No place for whistle-blowers Meanwhile Luxembourg - where European Commission president Jean Claude Juncker served as prime minister for the 18 years to 2013 - is facing up to its own role in international tax avoidance. The Grand Duchy has helped corporate giants like Google, Vodafone, Fiat and HSBC avoid billions of pounds in tax by allowing them to channel huge chunks of profit through Luxembourg subsidiaries, allowing them to pay little or no tax while depriving countries around the world of tax receipts on the profits generated there. So what is Luxembourg doing about it? On June 29, it sentenced a former PricewaterhouseCoopers auditor and a former manager at the same firm to suspended jail terms and fines, while acquitting a television journalist who had helped to expose what has become known as the LuxLeaks project. Prosecutors had asked for jail terms of 18 months for the whistle-blowers. None of those who schemed to set up this massive tax avoidance scheme or those who benefitted from the billions stolen from taxpayers around Europe and the globe face similar legal dangers. Juncker himself said late last year that "the fight against tax avoidance and evasion is one of the Commission's top 10 priorities" (https://www.theparliamentmagazine.eu/articles/news/juncker-addresses-eu-parliament-corporate-tax-avoidance). Apparently, when the vast majority of multinationals set up their Luxembourg subsidiaries in order to avoid tax during Juncker's Prime Ministership, he was either of a different opinion or blithely unaware of what was happening under his own nose.

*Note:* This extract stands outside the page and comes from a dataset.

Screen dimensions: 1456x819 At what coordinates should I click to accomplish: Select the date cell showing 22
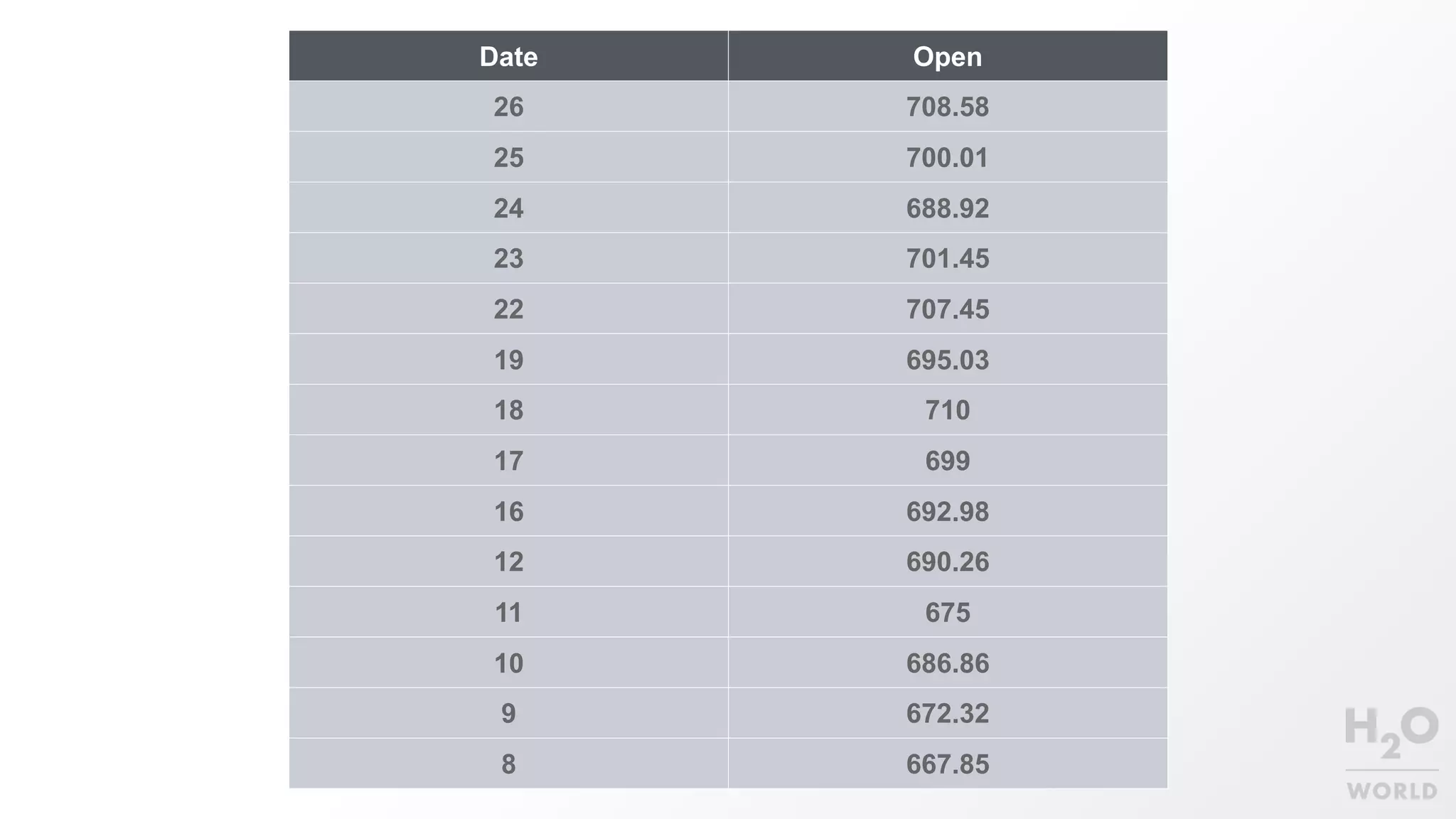[508, 309]
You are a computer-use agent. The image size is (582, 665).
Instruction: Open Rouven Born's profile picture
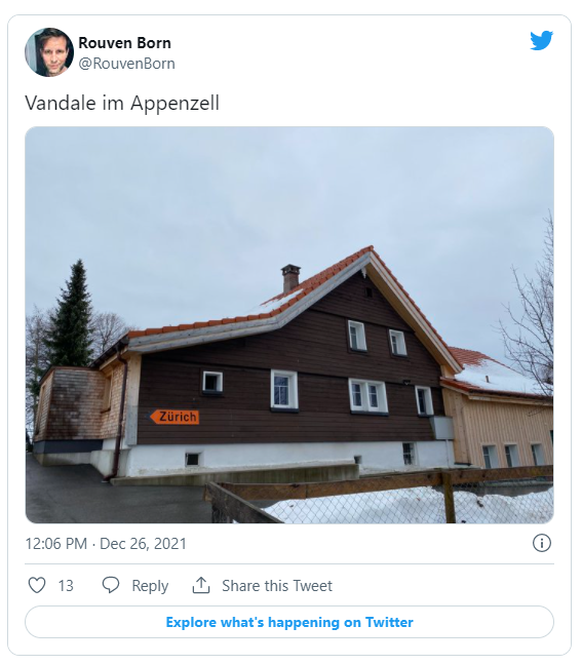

Meanwhile back in Switzerland Since being put under the spotlight for past misdeeds including aiding and abetting tax-dodgers and money launderers, Switzerland has sought to take the moral high ground, dismantling banking secrecy laws, striking a number of information exchange agreements and handing over swathes of client information to U.S. tax authorities, while its banks have paid hefty fines, mainly to the U.S. for helping clients evade taxes. To show the country was getting serious about dealing with corruption, money laundering and tax evasion, Swiss prosecutors embarked on a lengthy investigation into the sale of a Czech mine to several external investors, who made hundreds of millions when they eventually sold the mine, depositing the proceeds in Switzerland. Although the Czech government initially made no complaint about the transaction, Swiss authorities proactively froze the accounts where the money was held, and in 2013 condemned the six defendants to hefty fines and up to four years in prison. Most bizarrely of all, when the Czechs asked for the return of the money which, according to the verdict had been stolen from the Swiss state, they were told that it was too late, since they hadn't participated in the original complaint or made any attempt to cooperate with the investigation. As previously mentioned, the Czech government originally said no crime had been committed, and its attempts earlier this year to stake a claim to the money that had been seized was enigmatically refused as "too late". The verdict allowed the Swiss justice system to seemingly take the high ground against international corruption while at the same time profiting from it. Or as the British might say, having their cake and eating it. Which puts them in pretty much the same position as whistle-blower-averse Luxembourg and Britain's "wealth creators" and oligarch property-owners.